INPUT:
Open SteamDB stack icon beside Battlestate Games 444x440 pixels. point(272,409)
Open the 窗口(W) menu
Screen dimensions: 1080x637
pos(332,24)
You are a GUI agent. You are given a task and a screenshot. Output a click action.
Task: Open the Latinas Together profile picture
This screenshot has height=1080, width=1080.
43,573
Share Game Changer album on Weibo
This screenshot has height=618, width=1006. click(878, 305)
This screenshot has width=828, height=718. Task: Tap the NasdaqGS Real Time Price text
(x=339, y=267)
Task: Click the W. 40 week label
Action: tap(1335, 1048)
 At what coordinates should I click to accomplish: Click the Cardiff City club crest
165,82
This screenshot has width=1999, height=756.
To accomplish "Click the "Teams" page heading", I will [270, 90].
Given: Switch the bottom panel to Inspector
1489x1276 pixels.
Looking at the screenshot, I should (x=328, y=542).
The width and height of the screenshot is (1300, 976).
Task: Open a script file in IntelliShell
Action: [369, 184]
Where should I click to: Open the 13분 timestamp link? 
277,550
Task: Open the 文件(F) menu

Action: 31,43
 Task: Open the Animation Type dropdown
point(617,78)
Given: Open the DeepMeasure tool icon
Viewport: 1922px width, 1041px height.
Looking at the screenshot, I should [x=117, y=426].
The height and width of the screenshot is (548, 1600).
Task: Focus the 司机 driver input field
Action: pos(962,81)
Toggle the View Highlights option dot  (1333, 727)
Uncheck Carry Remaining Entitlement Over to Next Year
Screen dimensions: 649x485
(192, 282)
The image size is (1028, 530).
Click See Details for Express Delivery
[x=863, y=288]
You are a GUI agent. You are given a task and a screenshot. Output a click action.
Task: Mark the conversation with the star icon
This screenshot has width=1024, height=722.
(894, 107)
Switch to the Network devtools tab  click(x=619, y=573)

ACTIVITY: If a line in the records contains the word "Switch", copy it.

ANSWER TO THE PROBLEM:
Given: Switch the bottom panel to Inspector
Switch to the Network devtools tab  click(x=619, y=573)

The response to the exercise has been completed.